About 5 new words are learned effectively every day. That’s not many, but if you multiply that by 365?
All in all, seeing how convenient this cloud version is, my wife and I also decided to buy access to the Advanced databases, so now our entire family of five is learning English with your courses.
How has SuperMemo helped you?
Knowing English well means both me and my wife can work more effectively, which is largely thanks to SuperMemo. I am self-taught when it comes to English, I started studying in college, when I was already an adult. Today, I work in an international company. I work with clients in Europe, using English every day, and to a great extent this is thanks to the tool you created. Of course, learning requires work, self-denial and consistency, but the tool makes this work much more effective.
I think it’s the best money I’ve ever spent in my life – it’s much more than a product – it’s a system I’ve been using for years. I’ve never made such a good investment as investing in your databases.
What are you currently learning?
In addition to learning vocabulary from the Extreme English – Advanced database, I’m also doing the Russian course Нет проблем!, which allows me to refresh my knowledge of Russian, which I need when traveling abroad.
What are your language plans?
I’m not an avid linguist, I tried to learn French once, but that language defeated me. I treat my knowledge of a foreign language as a tool for work. In addition, continuous contact with learning vocabulary is also a kind of gymnastics for the mind, because words and phrases you already know are refreshed and revised.
How does your day with SuperMemo look like?
Usually in the evening, I help my younger sons with their SM lessons, which they usually do on my cellphone – the older one doesn’t want me around any more. This also helps revise the more basic words. I always find a few minutes for my new words and repetitions. As with my children – I try to choose the right number of new words, so that I don’t have too many repetitions.
It looks different when I travel on business – then the day is less predictable, but I always get a few minutes for a lesson. Thanks to the database in my phone, I can make use of any time when I’m without access to the Internet, like when I’m travelling by air. Now, because of the pandemic, I’m not traveling a lot…

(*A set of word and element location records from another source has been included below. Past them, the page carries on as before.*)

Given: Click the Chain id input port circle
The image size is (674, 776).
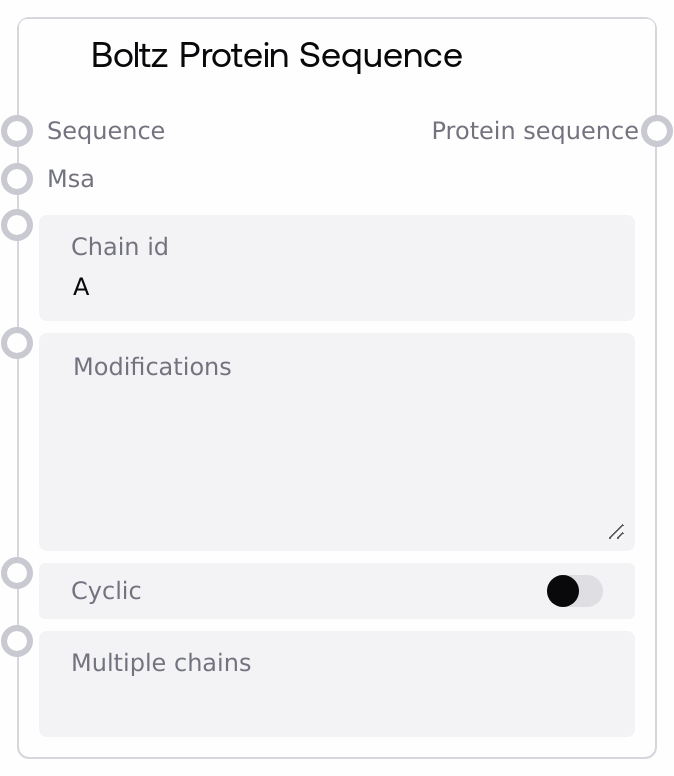Looking at the screenshot, I should click(x=17, y=225).
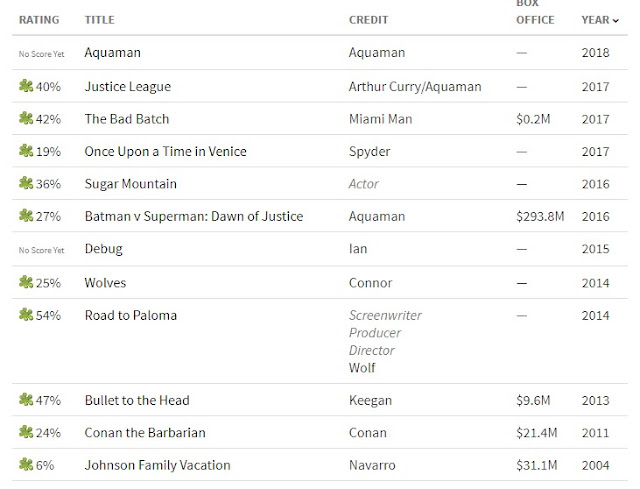640x489 pixels.
Task: Click the splat icon beside the 27% score
Action: 26,216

What advice would you give to other users?
Don’t select more words than you have the strength to process. It is better to go slower with the material than to take too much and get discouraged by the multitude of repetitions.
And most importantly – don’t allow yourself breaks in learning. It’s better for a day or two not to choose new words, if you don’t have the time or the strength (or if you know you won’t have time in the near future), than to take a few days break. After that, it is usually more difficult to go back to learning.
What do you think is the secret to effective learning?
Well, unfortunately – it’s all down to consistency.